BACKGROUND
Papillary thyroid cancer is the most common type of thyroid cancer. The vast majority of thyroid cancers are located in the right or left lobe of the thyroid. Only a small number of thyroid cancers are located in the isthmus, the thin middle part of the thyroid that connects the lobes on both sides. Cancers in this location may have have a higher risk of spreading beyond the thyroid. In recent years, there has been a growing emphasis on reducing the extent of surgery for low-risk thyroid cancer, since the outcomes are similar while the complication rates are lower. Traditionally, surgeons removed the entire thyroid (total thyroidectomy) for high risk cancers or one lobe (lobectomy) for small cancers that are limited to 1 lobe. However, there are no clear guidelines on how much thyroid tissue should be removed when the thyroid cancer is only in the isthmus.
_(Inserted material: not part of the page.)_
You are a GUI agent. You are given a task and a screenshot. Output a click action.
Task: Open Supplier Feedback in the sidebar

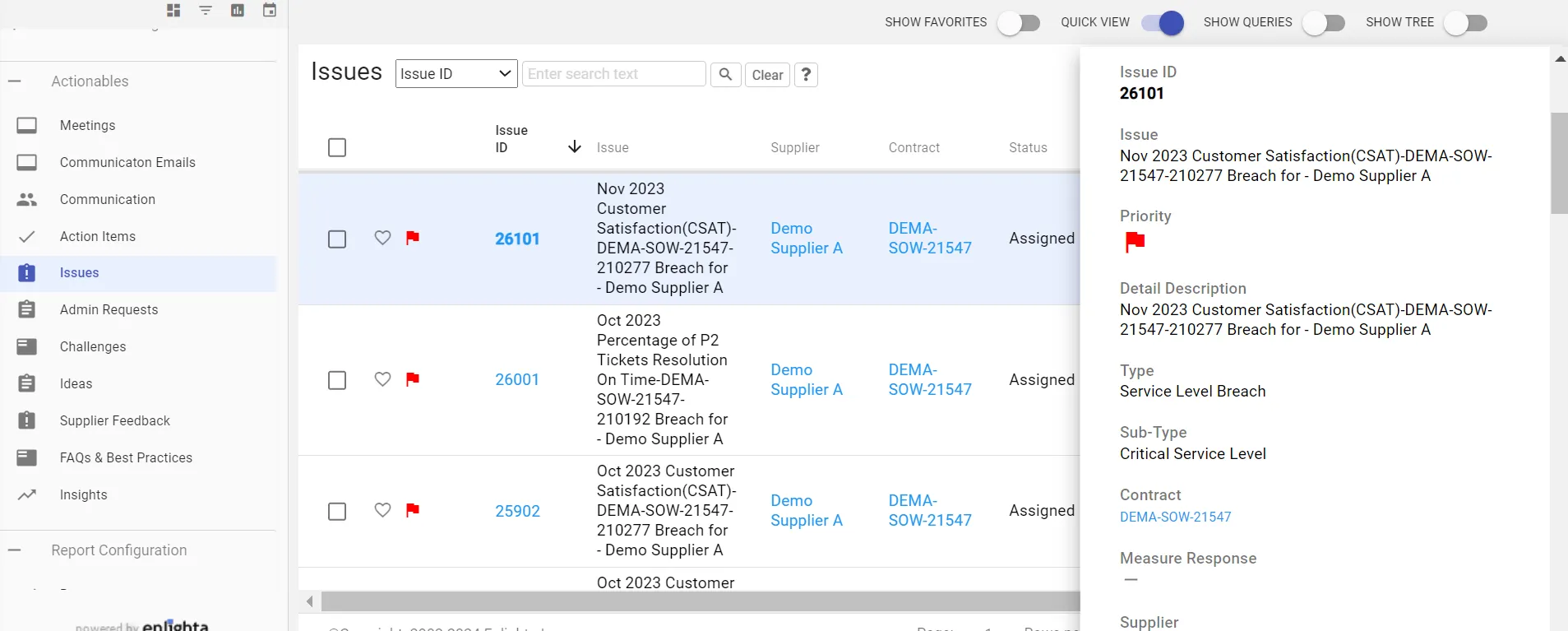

Recent studies suggest that removing only the isthmus (isthmusectomy) may be an alternative for some patients when the cancer is limited to the isthmus. Researchers designed this study to look at which option works best for a single thyroid cancer located only in the isthmus.
THE FULL ARTICLE TITLE
Lee S et al. Comparative study of clinical outcomes for total thyroidectomy/lobectomy and isthmusectomy in patients with isthmic papillary thyroid carcinoma. Thyroid 2025;35:1322-1330; PMID: 41020703.
SUMMARY OF THE STUDY
Researchers reviewed records from 345 patients treated between 2013 to 2022 at 2 major hospitals in South Korea. These patients had a single, small, low-risk papillary thyroid cancer located in the isthmus and were treated with total thyroidectomy, lobectomy, or isthmusectomy. Patients with very aggressive cancer types, more than one cancer, or known extension of the cancer beyond the thyroid were excluded. Patients were considered candidates for isthmusectomy if the cancer was less than 4 cm and showed no clear extension beyond the thyroid gland. Researchers combined the patients who had total thyroidectomy or lobectomy into one group and compared them with the patients who had isthmusectomy. The groups were carefully matched, so the groups were very similar in age, sex, cancer type, size, and extent, as well as other factors that affect cancer behavior, such as BRAF gene mutation or Hashimoto thyroiditis.